-- Start of DATA SHOWN --

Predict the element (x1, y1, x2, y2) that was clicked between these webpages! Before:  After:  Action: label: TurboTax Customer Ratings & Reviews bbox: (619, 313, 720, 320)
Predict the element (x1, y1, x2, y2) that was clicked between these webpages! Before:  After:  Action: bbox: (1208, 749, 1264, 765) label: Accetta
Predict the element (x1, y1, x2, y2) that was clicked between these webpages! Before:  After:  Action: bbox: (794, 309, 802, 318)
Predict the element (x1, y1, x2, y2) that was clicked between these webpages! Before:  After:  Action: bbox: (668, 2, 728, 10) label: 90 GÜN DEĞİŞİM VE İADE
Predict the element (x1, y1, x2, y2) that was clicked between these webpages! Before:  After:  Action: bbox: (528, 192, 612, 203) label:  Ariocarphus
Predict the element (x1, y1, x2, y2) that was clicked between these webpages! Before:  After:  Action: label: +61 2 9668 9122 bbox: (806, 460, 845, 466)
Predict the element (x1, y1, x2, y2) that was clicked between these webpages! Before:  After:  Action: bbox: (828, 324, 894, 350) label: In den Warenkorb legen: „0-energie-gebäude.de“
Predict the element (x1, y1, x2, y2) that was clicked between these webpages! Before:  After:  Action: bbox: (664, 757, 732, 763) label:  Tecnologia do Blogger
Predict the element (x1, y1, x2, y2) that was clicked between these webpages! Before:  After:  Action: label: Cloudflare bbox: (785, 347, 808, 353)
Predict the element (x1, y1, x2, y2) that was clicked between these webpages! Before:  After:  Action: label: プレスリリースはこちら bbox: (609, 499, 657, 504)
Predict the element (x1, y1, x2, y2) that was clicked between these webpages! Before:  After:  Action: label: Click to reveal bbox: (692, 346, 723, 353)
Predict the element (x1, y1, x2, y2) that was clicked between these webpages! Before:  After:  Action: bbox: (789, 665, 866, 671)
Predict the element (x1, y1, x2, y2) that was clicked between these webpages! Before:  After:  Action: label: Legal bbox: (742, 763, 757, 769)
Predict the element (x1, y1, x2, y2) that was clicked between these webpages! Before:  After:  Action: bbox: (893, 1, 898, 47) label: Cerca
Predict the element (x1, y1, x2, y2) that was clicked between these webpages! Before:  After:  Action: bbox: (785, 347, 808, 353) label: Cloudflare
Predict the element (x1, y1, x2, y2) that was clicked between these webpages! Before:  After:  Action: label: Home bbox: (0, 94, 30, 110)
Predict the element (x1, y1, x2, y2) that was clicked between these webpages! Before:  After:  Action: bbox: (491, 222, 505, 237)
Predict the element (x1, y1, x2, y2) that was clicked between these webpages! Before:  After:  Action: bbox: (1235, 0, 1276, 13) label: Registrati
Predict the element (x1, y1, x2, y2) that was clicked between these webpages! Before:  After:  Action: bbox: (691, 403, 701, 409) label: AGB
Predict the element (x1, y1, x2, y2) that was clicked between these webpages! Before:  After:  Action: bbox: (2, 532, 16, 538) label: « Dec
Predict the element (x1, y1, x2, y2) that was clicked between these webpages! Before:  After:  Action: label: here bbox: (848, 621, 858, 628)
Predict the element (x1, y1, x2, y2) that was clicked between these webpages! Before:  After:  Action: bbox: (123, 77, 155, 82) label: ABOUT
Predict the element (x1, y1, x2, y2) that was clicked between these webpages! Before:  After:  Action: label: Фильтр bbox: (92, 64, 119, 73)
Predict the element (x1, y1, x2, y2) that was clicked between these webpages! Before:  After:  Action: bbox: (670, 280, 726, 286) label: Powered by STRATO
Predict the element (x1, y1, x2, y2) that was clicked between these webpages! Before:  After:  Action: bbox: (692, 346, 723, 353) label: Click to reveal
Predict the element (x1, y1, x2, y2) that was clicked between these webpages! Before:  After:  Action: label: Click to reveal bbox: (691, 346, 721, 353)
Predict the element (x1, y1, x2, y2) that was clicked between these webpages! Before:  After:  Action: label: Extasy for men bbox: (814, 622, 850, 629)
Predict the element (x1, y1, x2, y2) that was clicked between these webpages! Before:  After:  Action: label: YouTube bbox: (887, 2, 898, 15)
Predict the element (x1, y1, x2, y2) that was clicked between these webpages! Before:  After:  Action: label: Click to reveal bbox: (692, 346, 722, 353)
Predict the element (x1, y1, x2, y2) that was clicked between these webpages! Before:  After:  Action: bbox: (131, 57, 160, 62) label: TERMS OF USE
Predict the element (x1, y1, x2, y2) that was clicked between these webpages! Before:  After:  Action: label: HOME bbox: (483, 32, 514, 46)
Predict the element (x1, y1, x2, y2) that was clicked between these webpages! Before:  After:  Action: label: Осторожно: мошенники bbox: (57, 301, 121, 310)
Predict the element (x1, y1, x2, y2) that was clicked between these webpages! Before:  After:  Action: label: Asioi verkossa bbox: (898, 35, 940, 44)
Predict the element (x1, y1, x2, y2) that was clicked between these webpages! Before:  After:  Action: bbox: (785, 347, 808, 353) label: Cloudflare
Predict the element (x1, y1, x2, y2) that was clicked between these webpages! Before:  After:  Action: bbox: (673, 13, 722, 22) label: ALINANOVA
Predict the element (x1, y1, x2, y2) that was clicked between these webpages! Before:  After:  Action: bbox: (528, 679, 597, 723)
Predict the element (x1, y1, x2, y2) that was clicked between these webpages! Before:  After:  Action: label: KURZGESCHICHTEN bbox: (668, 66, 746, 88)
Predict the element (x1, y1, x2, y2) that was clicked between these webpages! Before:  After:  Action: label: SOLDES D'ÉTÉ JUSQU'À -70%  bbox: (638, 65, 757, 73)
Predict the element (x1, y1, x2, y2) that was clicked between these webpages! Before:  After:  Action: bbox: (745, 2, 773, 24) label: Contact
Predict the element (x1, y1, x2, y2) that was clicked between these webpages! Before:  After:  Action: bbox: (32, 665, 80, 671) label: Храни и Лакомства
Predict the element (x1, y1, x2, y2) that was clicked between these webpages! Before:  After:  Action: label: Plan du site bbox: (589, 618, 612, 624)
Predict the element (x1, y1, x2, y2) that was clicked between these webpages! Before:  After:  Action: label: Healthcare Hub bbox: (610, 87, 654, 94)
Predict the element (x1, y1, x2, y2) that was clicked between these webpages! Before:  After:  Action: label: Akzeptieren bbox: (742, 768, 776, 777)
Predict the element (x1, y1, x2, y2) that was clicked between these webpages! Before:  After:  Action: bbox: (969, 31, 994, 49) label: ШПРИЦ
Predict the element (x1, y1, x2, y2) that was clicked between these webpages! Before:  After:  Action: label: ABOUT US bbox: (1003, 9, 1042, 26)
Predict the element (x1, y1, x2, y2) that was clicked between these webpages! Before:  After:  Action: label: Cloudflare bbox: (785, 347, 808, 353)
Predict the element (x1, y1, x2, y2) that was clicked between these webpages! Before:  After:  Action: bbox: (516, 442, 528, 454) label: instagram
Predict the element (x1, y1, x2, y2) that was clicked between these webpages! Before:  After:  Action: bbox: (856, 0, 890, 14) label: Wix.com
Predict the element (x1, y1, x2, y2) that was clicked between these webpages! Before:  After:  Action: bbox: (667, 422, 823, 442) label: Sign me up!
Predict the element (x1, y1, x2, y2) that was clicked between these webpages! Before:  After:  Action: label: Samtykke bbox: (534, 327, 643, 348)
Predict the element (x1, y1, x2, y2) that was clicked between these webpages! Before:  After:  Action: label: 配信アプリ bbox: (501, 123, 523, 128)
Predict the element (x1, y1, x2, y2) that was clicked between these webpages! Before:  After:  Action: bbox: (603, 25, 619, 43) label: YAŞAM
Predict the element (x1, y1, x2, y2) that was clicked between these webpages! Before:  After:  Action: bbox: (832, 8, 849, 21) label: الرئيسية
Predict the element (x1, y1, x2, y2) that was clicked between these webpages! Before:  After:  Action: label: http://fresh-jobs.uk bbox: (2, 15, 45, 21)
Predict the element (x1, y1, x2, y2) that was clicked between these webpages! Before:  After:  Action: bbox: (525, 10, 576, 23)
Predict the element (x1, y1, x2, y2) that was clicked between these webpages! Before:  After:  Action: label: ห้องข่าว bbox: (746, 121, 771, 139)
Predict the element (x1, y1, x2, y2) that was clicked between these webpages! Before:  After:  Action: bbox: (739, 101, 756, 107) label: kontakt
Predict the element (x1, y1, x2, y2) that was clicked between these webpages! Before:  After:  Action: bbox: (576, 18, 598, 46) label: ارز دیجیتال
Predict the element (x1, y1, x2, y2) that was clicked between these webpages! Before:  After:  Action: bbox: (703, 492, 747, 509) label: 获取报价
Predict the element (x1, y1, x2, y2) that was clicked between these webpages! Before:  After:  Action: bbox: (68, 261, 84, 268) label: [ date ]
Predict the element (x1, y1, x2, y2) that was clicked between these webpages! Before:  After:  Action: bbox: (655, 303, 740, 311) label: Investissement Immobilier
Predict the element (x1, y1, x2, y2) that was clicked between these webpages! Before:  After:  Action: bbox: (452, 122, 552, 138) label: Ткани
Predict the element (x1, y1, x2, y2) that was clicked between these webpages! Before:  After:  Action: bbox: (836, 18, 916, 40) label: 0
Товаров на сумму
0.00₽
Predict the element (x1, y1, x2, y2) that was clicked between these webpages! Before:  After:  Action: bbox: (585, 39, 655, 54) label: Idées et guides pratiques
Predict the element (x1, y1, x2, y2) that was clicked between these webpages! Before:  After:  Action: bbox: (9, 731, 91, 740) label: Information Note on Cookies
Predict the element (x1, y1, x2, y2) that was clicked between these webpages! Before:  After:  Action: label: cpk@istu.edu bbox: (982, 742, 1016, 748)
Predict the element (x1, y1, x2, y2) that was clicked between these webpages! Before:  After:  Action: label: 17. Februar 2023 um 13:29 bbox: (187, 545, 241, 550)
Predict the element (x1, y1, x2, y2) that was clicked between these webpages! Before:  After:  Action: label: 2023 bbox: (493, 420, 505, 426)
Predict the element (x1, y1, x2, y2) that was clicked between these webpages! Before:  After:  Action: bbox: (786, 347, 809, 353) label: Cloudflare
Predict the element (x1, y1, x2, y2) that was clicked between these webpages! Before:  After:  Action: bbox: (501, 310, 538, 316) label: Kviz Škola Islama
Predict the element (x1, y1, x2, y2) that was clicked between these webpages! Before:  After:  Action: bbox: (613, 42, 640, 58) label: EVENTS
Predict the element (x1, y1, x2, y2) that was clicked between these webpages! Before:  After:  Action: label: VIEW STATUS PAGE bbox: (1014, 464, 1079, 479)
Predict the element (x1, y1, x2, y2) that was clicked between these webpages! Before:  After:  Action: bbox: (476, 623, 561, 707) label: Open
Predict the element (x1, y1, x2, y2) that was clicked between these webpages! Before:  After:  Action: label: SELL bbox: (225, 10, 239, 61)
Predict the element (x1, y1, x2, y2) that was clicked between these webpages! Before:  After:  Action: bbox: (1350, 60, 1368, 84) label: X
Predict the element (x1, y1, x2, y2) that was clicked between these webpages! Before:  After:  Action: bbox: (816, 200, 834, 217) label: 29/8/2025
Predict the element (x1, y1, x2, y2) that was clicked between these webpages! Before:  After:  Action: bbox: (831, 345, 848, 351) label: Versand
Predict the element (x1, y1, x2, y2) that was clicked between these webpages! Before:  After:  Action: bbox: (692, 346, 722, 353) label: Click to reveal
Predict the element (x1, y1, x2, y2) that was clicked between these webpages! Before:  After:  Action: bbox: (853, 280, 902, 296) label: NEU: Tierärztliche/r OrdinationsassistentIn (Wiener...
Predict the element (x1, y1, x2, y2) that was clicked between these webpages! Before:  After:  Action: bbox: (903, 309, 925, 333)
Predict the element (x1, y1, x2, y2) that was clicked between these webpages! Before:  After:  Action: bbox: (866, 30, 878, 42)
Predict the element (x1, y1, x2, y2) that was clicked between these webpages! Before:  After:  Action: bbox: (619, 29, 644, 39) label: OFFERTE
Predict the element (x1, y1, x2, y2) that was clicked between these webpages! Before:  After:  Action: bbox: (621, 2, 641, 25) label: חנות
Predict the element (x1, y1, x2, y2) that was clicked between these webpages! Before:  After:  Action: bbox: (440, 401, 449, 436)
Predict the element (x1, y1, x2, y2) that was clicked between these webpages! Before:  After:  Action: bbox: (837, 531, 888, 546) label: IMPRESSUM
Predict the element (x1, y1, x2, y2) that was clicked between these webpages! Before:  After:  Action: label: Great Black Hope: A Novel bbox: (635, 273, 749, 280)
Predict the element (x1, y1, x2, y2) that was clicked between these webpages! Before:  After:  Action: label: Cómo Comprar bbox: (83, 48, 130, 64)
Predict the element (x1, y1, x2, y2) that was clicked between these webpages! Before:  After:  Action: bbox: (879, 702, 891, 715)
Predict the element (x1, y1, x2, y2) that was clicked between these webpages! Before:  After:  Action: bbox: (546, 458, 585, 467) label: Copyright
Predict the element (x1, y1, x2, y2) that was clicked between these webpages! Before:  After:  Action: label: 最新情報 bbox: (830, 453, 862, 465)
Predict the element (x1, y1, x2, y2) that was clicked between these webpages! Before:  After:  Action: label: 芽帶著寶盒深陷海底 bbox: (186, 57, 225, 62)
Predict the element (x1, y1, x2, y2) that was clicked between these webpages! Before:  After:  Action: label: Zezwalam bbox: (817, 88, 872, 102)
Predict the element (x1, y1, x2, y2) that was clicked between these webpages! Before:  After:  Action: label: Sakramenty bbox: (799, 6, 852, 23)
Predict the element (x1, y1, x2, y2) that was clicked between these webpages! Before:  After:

-- End of DATA SHOWN --

• [WHAT TO DO] In the entries from the line with "121, 771, 139)" up to and including the line with "420, 505, 426)", change "webpages" to "web pages" and leave everything else as it is. Give back only those lines.

• [WRITTEN RESPONSE]
Predict the element (x1, y1, x2, y2) that was clicked between these web pages! Before:  After:  Action: label: ห้องข่าว bbox: (746, 121, 771, 139)
Predict the element (x1, y1, x2, y2) that was clicked between these web pages! Before:  After:  Action: bbox: (739, 101, 756, 107) label: kontakt
Predict the element (x1, y1, x2, y2) that was clicked between these web pages! Before:  After:  Action: bbox: (576, 18, 598, 46) label: ارز دیجیتال
Predict the element (x1, y1, x2, y2) that was clicked between these web pages! Before:  After:  Action: bbox: (703, 492, 747, 509) label: 获取报价
Predict the element (x1, y1, x2, y2) that was clicked between these web pages! Before:  After:  Action: bbox: (68, 261, 84, 268) label: [ date ]
Predict the element (x1, y1, x2, y2) that was clicked between these web pages! Before:  After:  Action: bbox: (655, 303, 740, 311) label: Investissement Immobilier
Predict the element (x1, y1, x2, y2) that was clicked between these web pages! Before:  After:  Action: bbox: (452, 122, 552, 138) label: Ткани
Predict the element (x1, y1, x2, y2) that was clicked between these web pages! Before:  After:  Action: bbox: (836, 18, 916, 40) label: 0
Товаров на сумму
0.00₽
Predict the element (x1, y1, x2, y2) that was clicked between these web pages! Before:  After:  Action: bbox: (585, 39, 655, 54) label: Idées et guides pratiques
Predict the element (x1, y1, x2, y2) that was clicked between these web pages! Before:  After:  Action: bbox: (9, 731, 91, 740) label: Information Note on Cookies
Predict the element (x1, y1, x2, y2) that was clicked between these web pages! Before:  After:  Action: label: cpk@istu.edu bbox: (982, 742, 1016, 748)
Predict the element (x1, y1, x2, y2) that was clicked between these web pages! Before:  After:  Action: label: 17. Februar 2023 um 13:29 bbox: (187, 545, 241, 550)
Predict the element (x1, y1, x2, y2) that was clicked between these web pages! Before:  After:  Action: label: 2023 bbox: (493, 420, 505, 426)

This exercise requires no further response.